It is possible to create your own optimization formulas or copy the default formula and make your own tweaks. The formula files are regular Python scripts. While the default formula is called formula.py there are no naming restrictions.
The formula files are executed with python’s exec file function and are broken up into two methods constants and formula
Constants
Constants definition takes cluster object and logging reference.
def constants(cluster, log):
Constants is used to define any values needed to calculate the formula. This is where you will define any arguments that can be influenced by the user through the formula-args.yaml file.
Formula
Formula definition takes cluster object, logging reference, and constants dictionary.
def formula(cluster, log, constants):
Cluster
The cluster variable contains all the configuration for all the installed services including, roles, and config groups from the Cloudera Manager instance you are connected to.
Let’s look at a code sample from formula.py to see how the cluster variable is being used.
...
"NUM_NM_WORKERS": len(cluster.yarn.nodemanager.hosts.all()),
"NM_WORKER_CORES": cluster.yarn.nodemanager.hosts.max_cores(),
"NM_WORKER_MEM": cluster.yarn.nodemanager.hosts.max_memory(),
...
On the first line, cluster.yarn.nodemanager.hosts.all(), we retriev all the details for every host running the YARN node manager role. The returned object will be a list of Cloudera apihosts.

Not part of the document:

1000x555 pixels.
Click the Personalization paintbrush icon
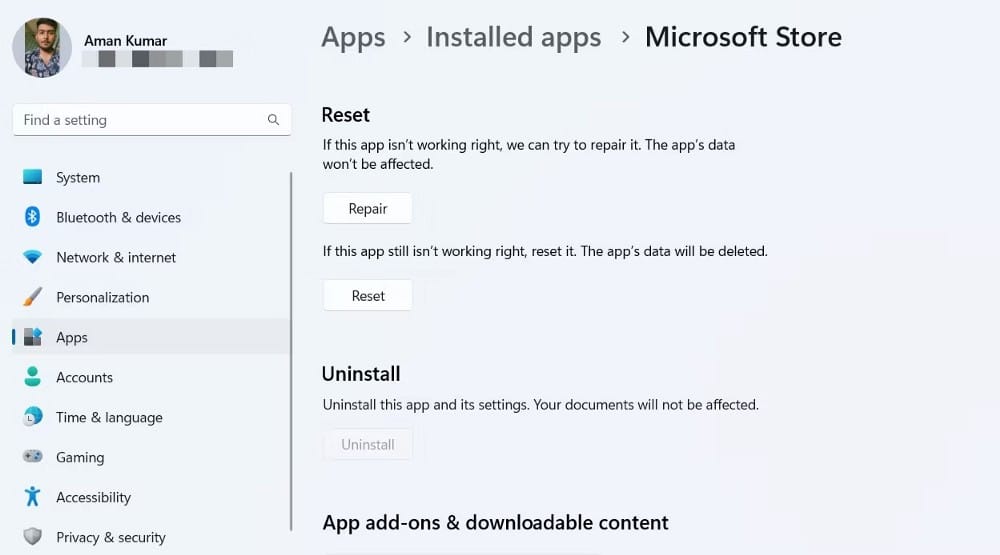(33, 297)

With the same notation, you can retrieve the all the details for hosts running the HBASE region server role or all ZOOKEEPER server roles.
- cluster.hbase.regionserver.hosts.all()
- cluster.zookeeper.server.hosts.all()
You can access all CDH services, roles, configs, and hosts with the same notation.
The pattern you want to follow for retrieving configurations cluster.SERVICE.ROLE.CONFIG_GROUP.CONFIG and for retrieving host details cluster.SERVICE.ROLE.hosts.all
- SERVICE is any valid CDH service
- ROLE is any valid CDH role
- CONFIG_GROUP is any valid config group from cluster-explore script. A good example of a configuration group would be ‘gateway_base’; just about every service has this role.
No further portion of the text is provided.